This morning, Heather Cox Richardson lays out what the forces of equity and human decency in this country are confronting in the present moment:
Putin, Orbán, Lukashenko, and others like them are advancing a very old version of society. They believe that a few men—white, Christian—should run the world and amass both wealth and power while the rest of us support them. While they attract voters with their cultural stands—attacking immigration and gay rights, for example—they have rigged elections, turned their economies over to cronies, and stifled the press. They have turned their nations from democracy to an authoritarianism that has been called “kleptocracy” or “soft fascism.”
In short, they want to abandon democracy for autocracy—government by a dictator.
Astonishingly, radicals of the American right have embraced this vision. Fox News Channel personality Tucker Carlson has been open about his support for both Orbán and Russia, and in 2022, the Conservative Political Action Conference will meet in Budapest, where, apparently, they think they will feel at home. Leaders on the American right hammer constantly on cultural issues, deliberately inflaming voters against immigration, Black rights, and transgender students on school sports teams, for example, as signs that American society is collapsing and that we must turn to Christianity and traditional values to restore our stability.

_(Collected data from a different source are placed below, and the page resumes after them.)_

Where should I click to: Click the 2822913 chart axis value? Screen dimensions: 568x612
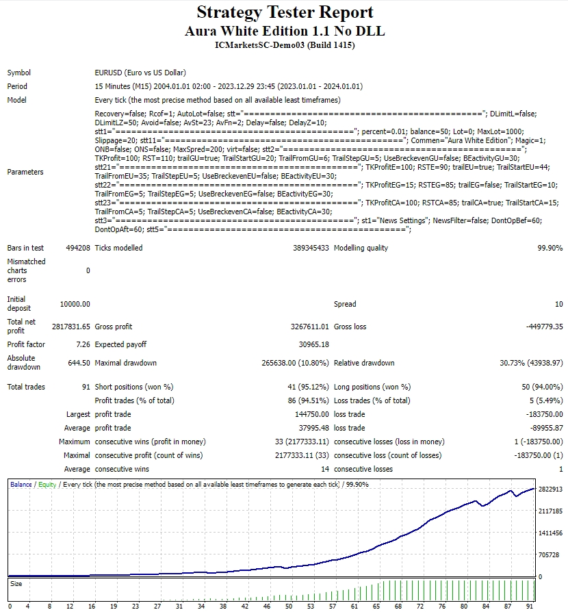click(551, 490)
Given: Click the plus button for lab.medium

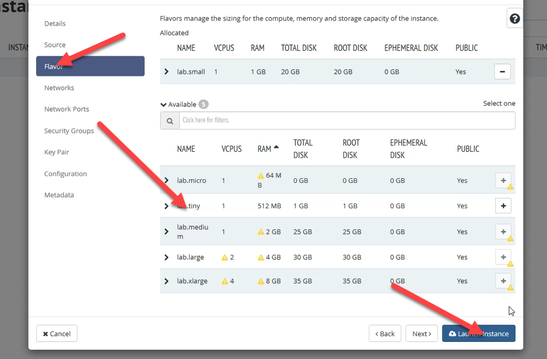Looking at the screenshot, I should [x=503, y=232].

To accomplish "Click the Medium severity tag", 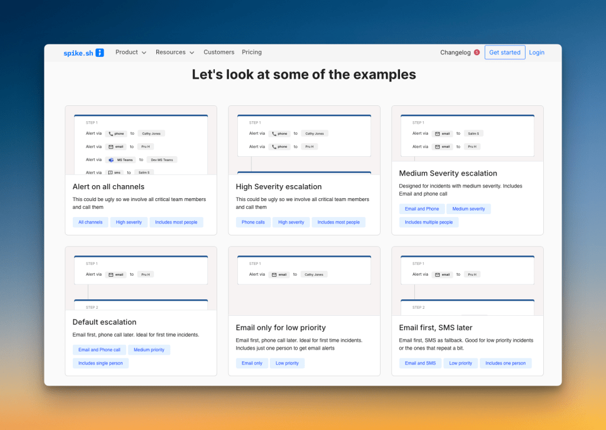I will [469, 209].
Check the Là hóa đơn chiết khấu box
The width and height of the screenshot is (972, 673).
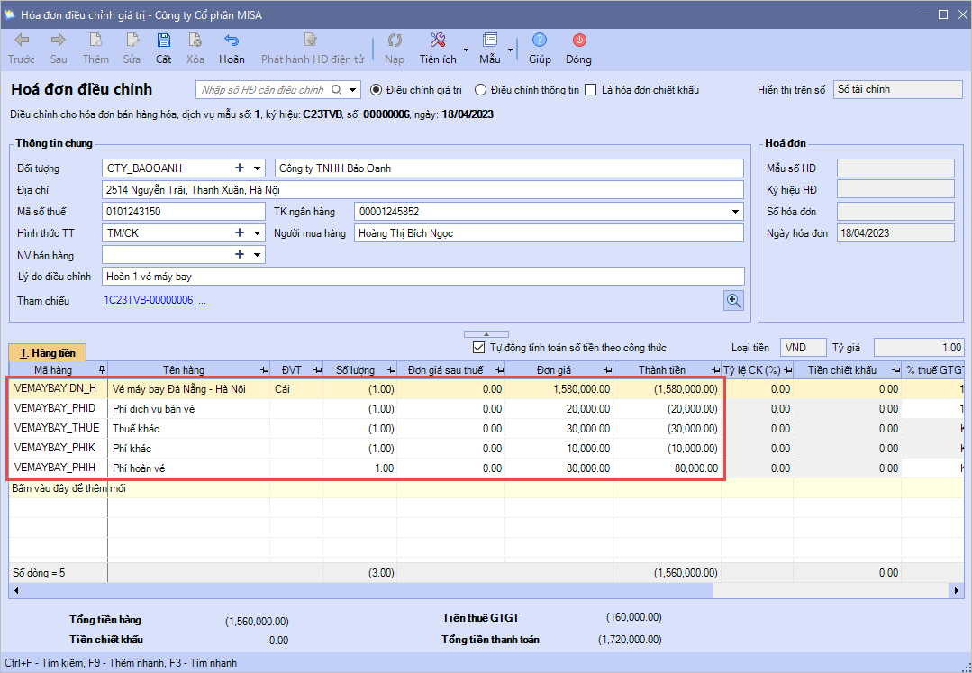point(591,90)
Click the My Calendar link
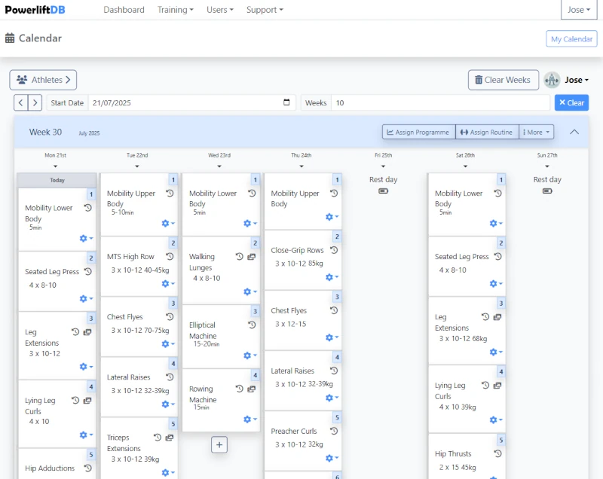Image resolution: width=603 pixels, height=479 pixels. tap(571, 38)
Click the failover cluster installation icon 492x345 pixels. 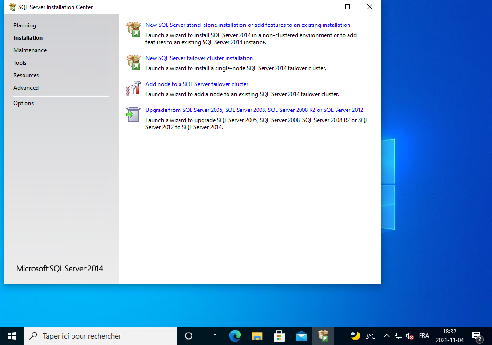click(x=133, y=62)
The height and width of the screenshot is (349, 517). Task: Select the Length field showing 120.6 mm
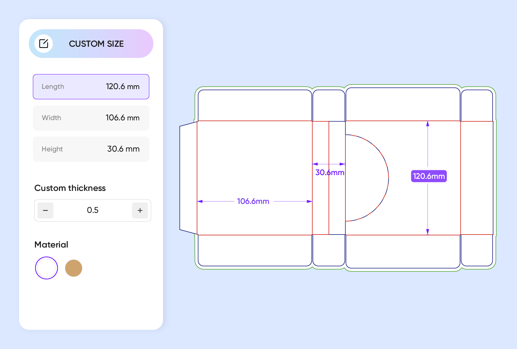pos(91,87)

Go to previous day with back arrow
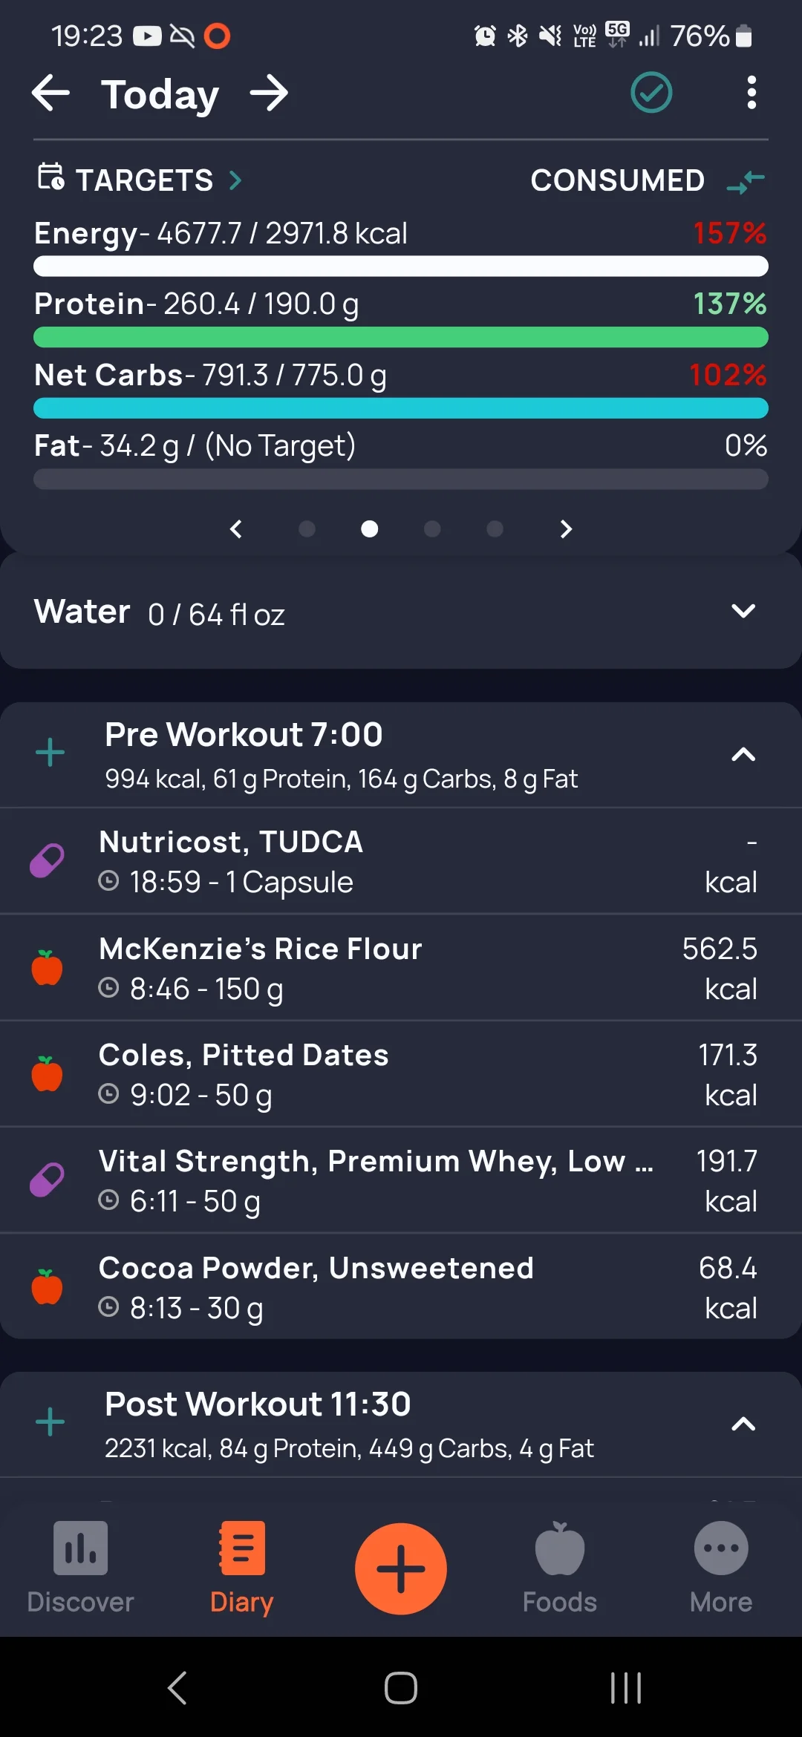pos(50,94)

... [ that they are] are taking their lead from minor authoritarian countries—the economy of Russia is comparable to that of Texas, while Hungary’s population is comparable to Michigan’s—shows the extraordinary poverty, or perhaps the extraordinary greed, of their vision.
Our domestic authoritarians are tapping into widespread disillusionment -- a significant number of us are frustrated, pained, and anxious. Too many of us are ready to see hope in a king.
And a slight majority of us, know -- however bad the present -- we couldn't survive in the authoritarians' world.
This is ironic in a moment when debate over the impetus for the American Revolution is raising rancor among historians. But whether or not at its core the American founding uprising was predominantly about preserving slavery and despoiling native peoples, it certainly was about ending colonial rule by a distant king.
Democracy is hard. Multi-cultural, multi-ethnic democracy is harder. We've only had a glimpse of such a thing since the Civil Rights revolution of the 1960s.
And democracy rooted in women's equal humanity is something new under the sun.
Professor Peter Beinart helps us to understand the centrality of revulsion against female empowerment among our homegrown fascists. They like having a Kimberley Guilfoyle around to front for them, but, he quotes Texas A&M political scientist Valerie Hudson on how, at a deep level, they experience women's equality as emasculation and desecration of what they hold holy.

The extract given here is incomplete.